3 FEBBRAIO–IV DOMENICA DEL TEMPO ORDINARIO.C
Nell’incontro che i cristiani, come popolo di Dio, viviamo la Domenica, accettando la salvezza che Dio Padre ha disposto nel suo Figlio, esprimiamo la nostra adesione a Lui e l’impegno a portare con coraggio l’annunzio missionario del Vangelo al mondo. Nella adorazione del Signore, nella professione della nostra fede, vissute con l’intimità del nostro cuore e con tutta la nostra anima e con l’Eucaristia a cui ci accostiamo, riceviamo la forza e il coraggio di una testimonianza che realizza con parole e opere l’annunzio della salvezza.
Nella preghiera della colletta preghiamo dicendo: « O Dio, che nel profeta accolto dai pagani e rifiutato in patria manifesti il dramma dell’umanità che accetta o respinge la tua salvezza, fa’ che nella tua Chiesa non venga meno il coraggio dell’annunzio missionario del Vangelo ».
Prima Lettura: Ger 1,4-5.17-19.
Il profeta Geremia, nel brano di oggi, per la parola che il Signore gli rivolge, ci da testimonianza della missione profetica, a cui il Signore lo ha chiamato e stabilito, avendolo conosciuto prima che venisse formato nel grembo materno e consacrato prima di venire alla luce.
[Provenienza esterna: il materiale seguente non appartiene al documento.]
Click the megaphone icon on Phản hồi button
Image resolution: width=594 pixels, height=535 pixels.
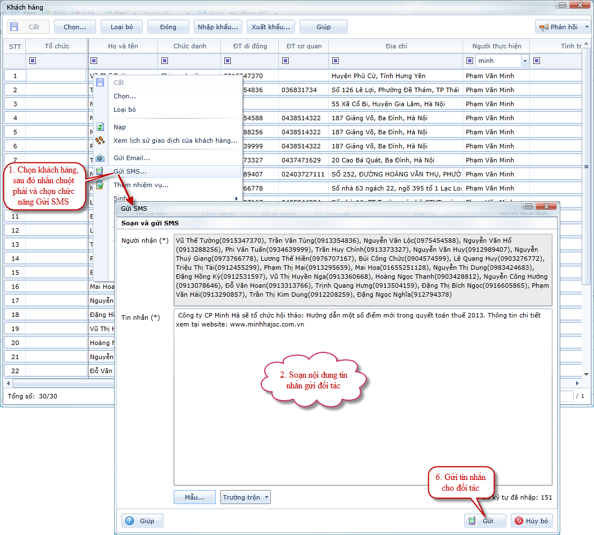543,27
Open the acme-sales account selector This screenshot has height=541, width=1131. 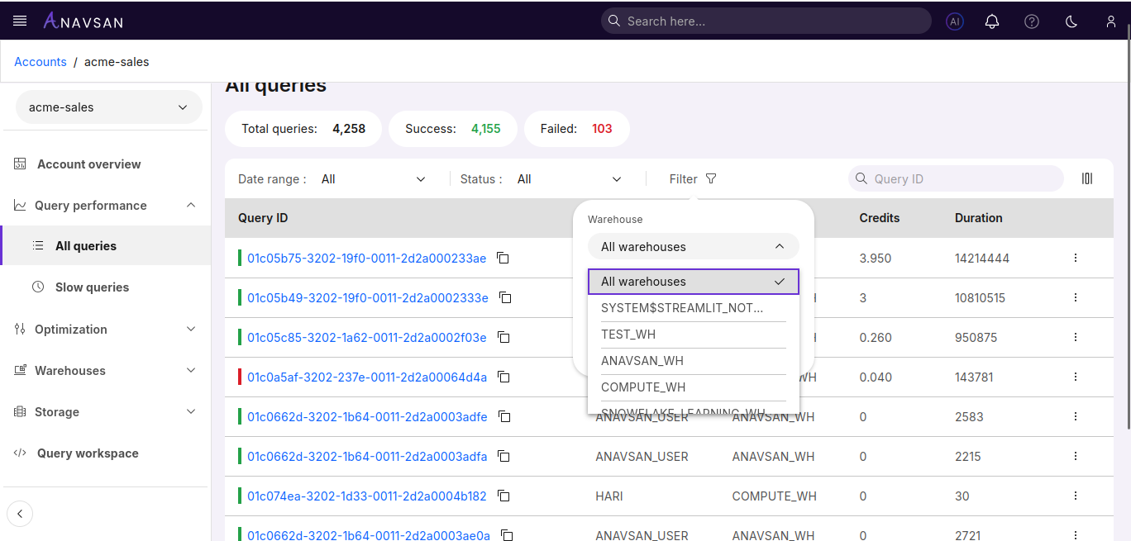[x=108, y=107]
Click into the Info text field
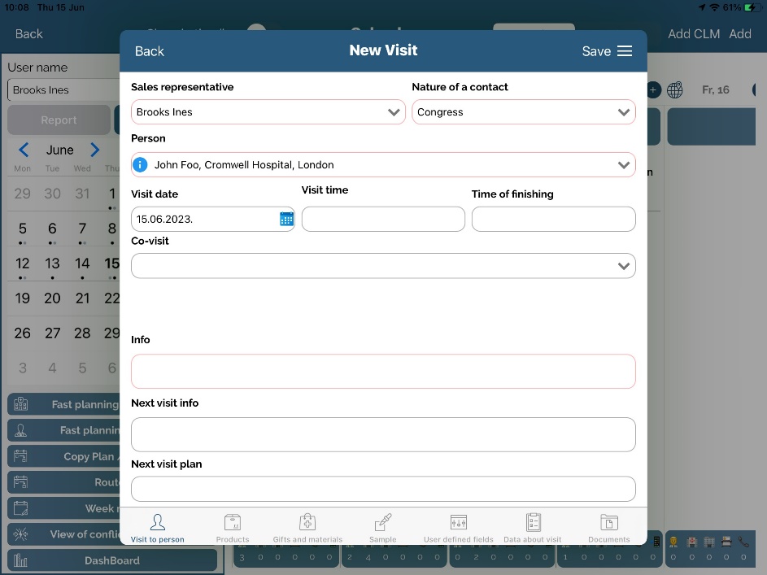The height and width of the screenshot is (575, 767). click(383, 371)
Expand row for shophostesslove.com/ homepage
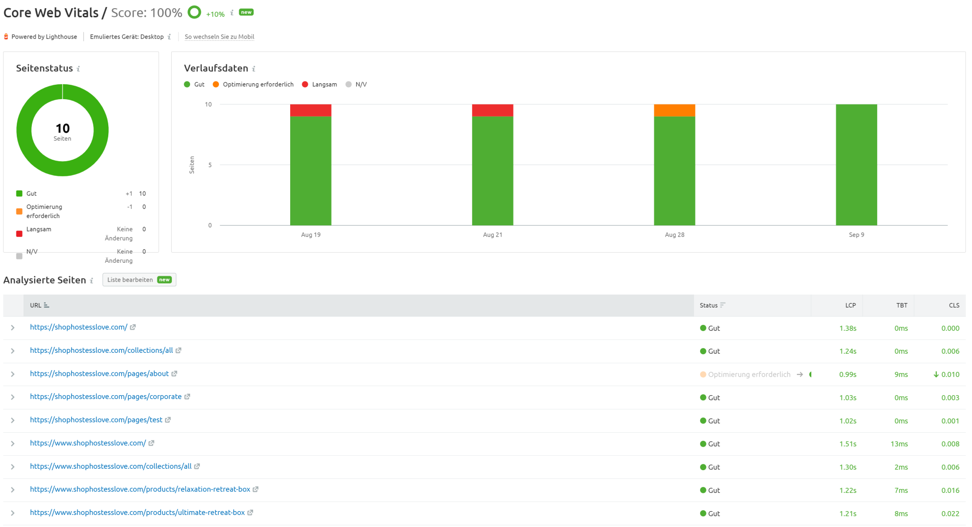The width and height of the screenshot is (972, 527). [x=13, y=328]
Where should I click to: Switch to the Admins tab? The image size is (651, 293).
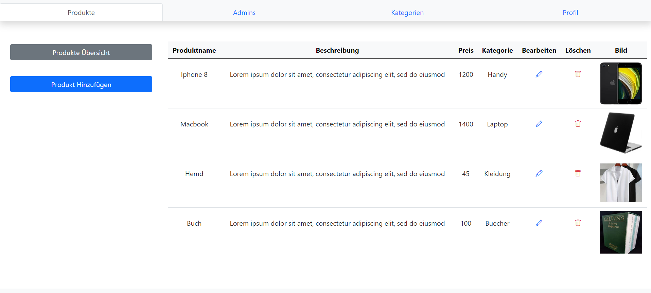(x=244, y=13)
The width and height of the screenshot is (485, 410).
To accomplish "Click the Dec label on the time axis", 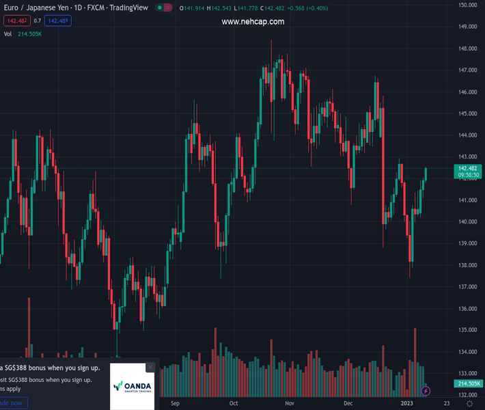I will tap(348, 403).
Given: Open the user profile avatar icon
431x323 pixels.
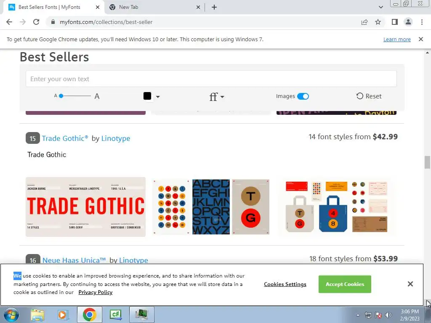Looking at the screenshot, I should [408, 22].
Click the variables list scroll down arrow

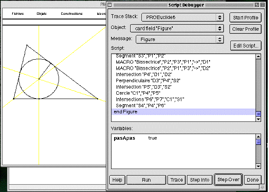258,166
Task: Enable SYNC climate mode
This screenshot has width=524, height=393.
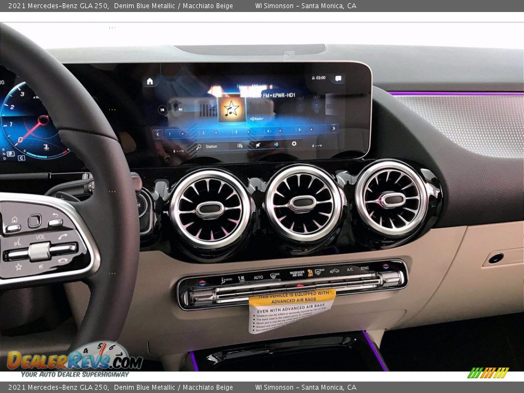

La missione profetica lo im-pegna ad adempiere, cinto con la veste ai fianchi, simbolo della forza che riceve dal Signore, a dire a coloro a cui è mandato tutto quello che il Signore gli pone sulle labbra.
Nel profeta consacrato e inviato vi è la forza di Dio, per cui , anche dinanzi alle difficoltà, egli non può deprimersi o temere. La certezza che Dio l’accompagna lo sostiene nella sua missione. Anche gli apostoli e coloro che sono chiamati a essere messaggeri di Dio e partecipano del ministero di Cristo, sostenuti dalla forza che viene da Dio, devono adempiere alla missione che Egli affida. Il Signore se invia ad adempiere una missione, dà anche l’energia per portarla a compimento. I santi sono riusciti a compiere opere da farli sembrare folli agli occhi umani.
Secondo Lettura: 1 Cor 12,31-13,13.
San Paolo ai Corinzi, ai quali espone quali carismi e doni possiamo ricevere da Dio: parlare le lingue, avere il dono della profezia, conoscere i misteri e tutta la conoscenza, possedere tanta fede da trasportare le montagne, dare in cibo tutti i propri beni o consegnare il proprio corpo per essere bruciato, ecc. dice che tutti questi carismi non valgono nulla se non si ha la carità. Questa è la via più sublime che bisogna percorrere se si vuole essere fedeli al Signore.
Passa poi ad enumerare le caratteriste della carità, che deve essere magnanime, non invidiosa, che non si vanta né si gonfia d’orgoglio, è rispettosa, non cerca il proprio interesse, non si adira, non tiene conto del male ricevuto, non gode delle ingiustizie, ma si rallegra della verità. E mentre tutti i carismi, insieme con la fede e la speranza, non ci saranno più nella vita futura del cielo, rimarrà solo la carità, quando verrà ciò che è perfetto. Paragona poi questa vita terrena come quando si è bambini, quando si ragiona da bambini. Divenuti adulti, tutto ciò che è da bambini viene meno, perché quando saremo adulti, cioè perfetti in Dio, lo vedremo faccia a faccia, non più in modo confuso e come in uno specchio. Allora conosceremo perfettamente, come noi siamo conosciuti perfettamente.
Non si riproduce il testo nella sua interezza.